* **EXERCISE PROMPT**
Exactly as they appear, copy the lines from the one holding "At what coordinates" through the end of the records, leaving pictures out.

:::::

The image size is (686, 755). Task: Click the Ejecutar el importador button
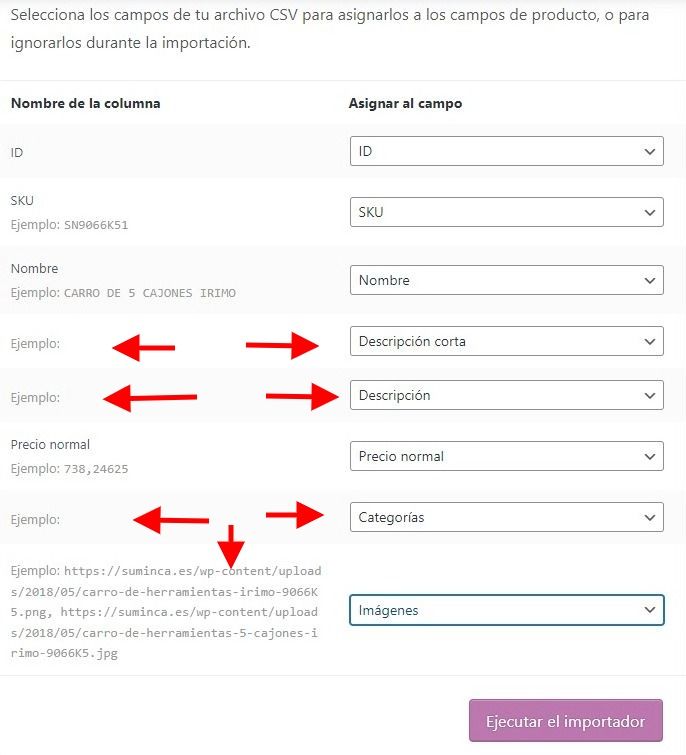[566, 721]
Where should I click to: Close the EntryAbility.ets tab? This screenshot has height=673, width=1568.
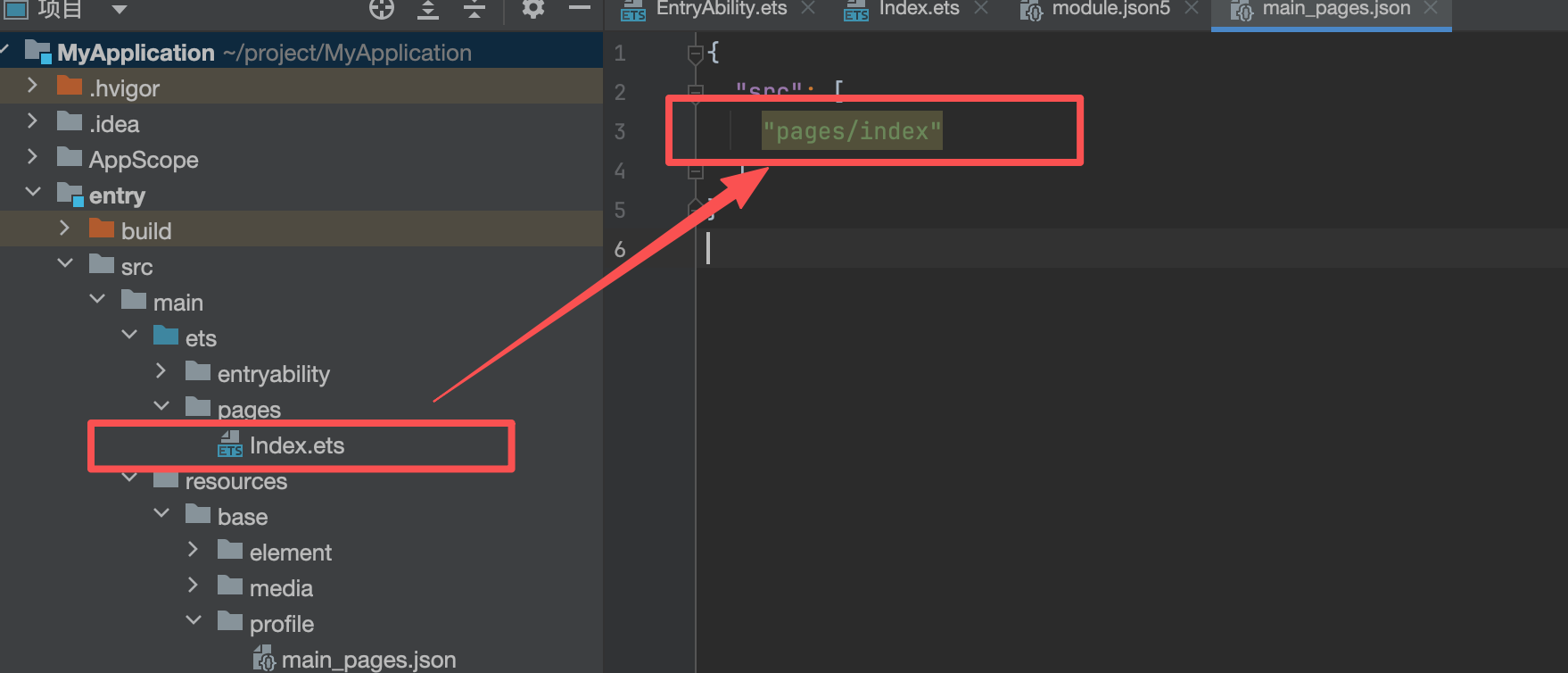[808, 8]
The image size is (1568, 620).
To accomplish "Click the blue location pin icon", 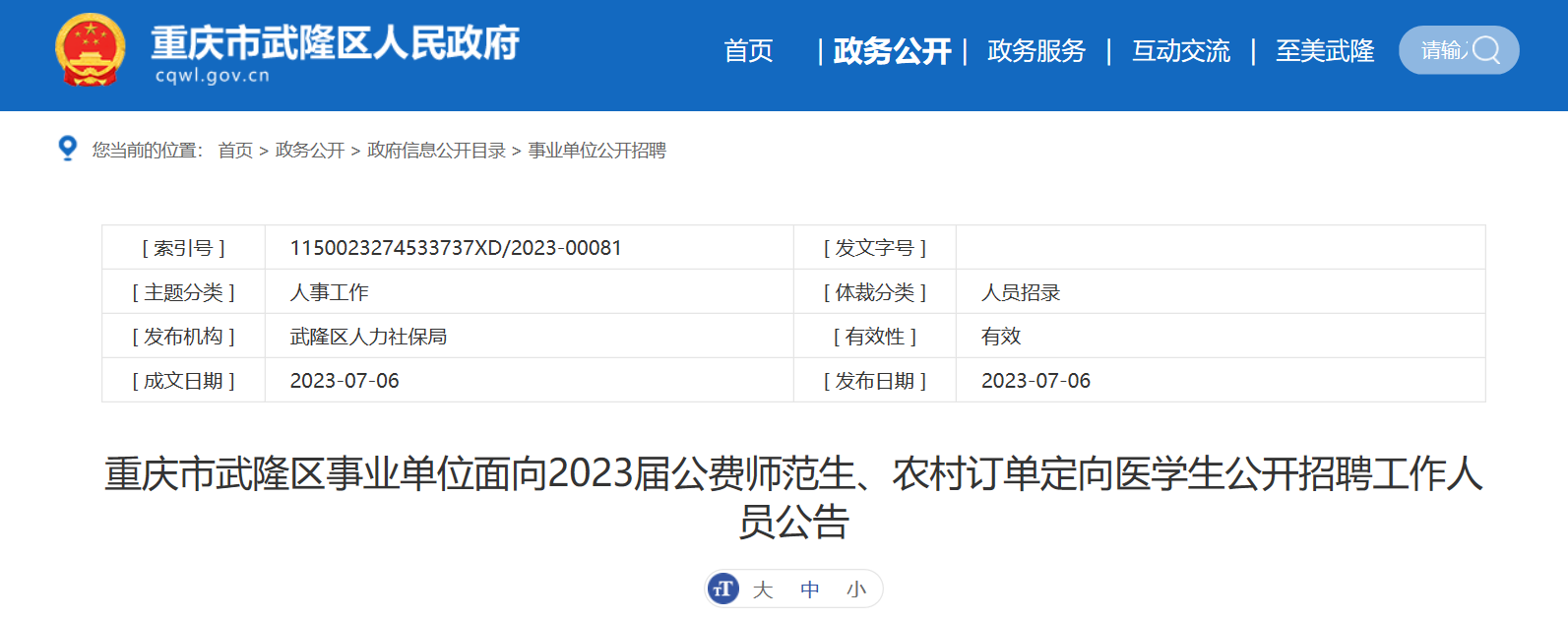I will tap(67, 149).
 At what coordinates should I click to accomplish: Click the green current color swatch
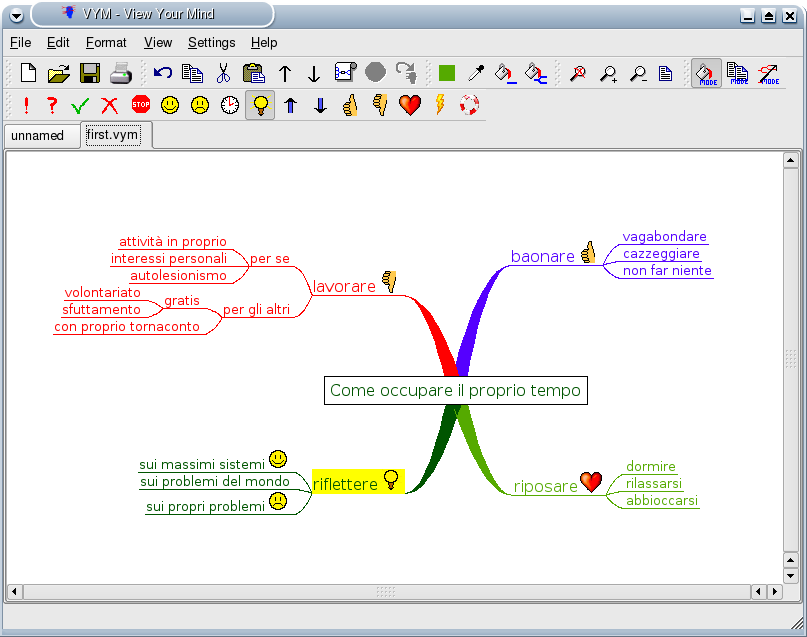447,73
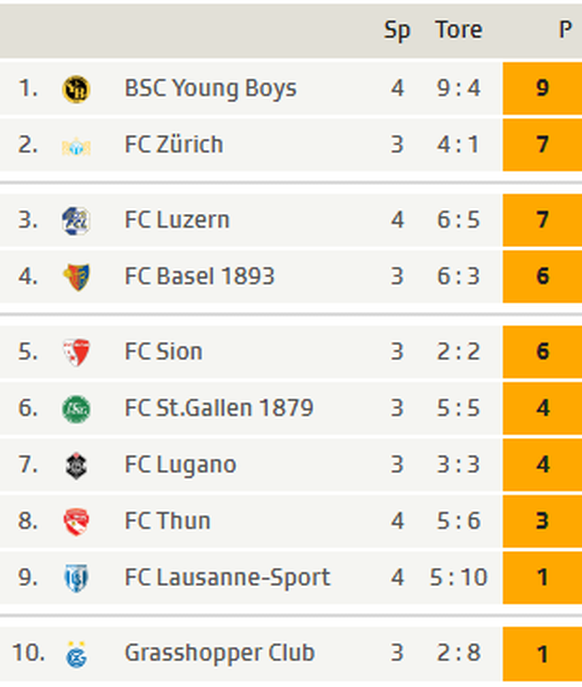Click the FC Thun red crest
This screenshot has height=687, width=582.
coord(76,522)
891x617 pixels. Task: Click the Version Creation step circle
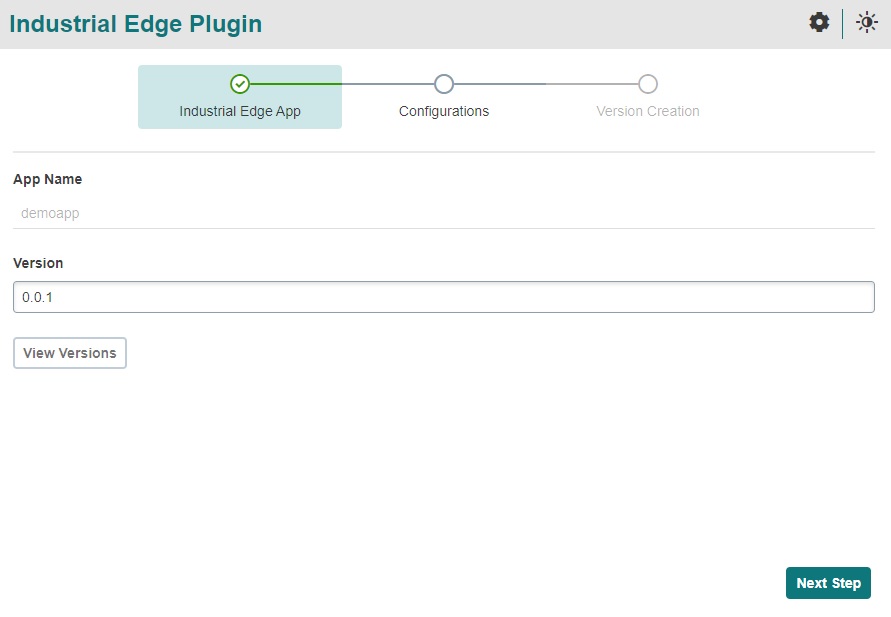648,84
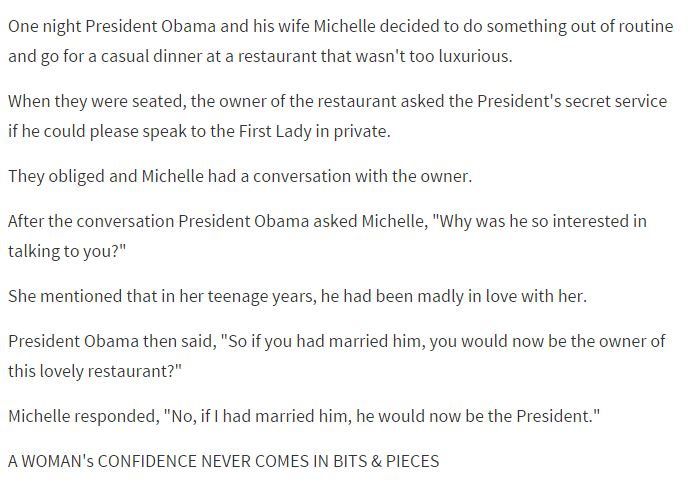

:::::

* **WRITTEN ANSWER**
 At what coordinates should I click to accomplish: Click the green current color swatch
447,73
Click the FC Thun red crest
This screenshot has height=687, width=582.
coord(76,522)
891x617 pixels. Task: Click the Version Creation step circle
648,84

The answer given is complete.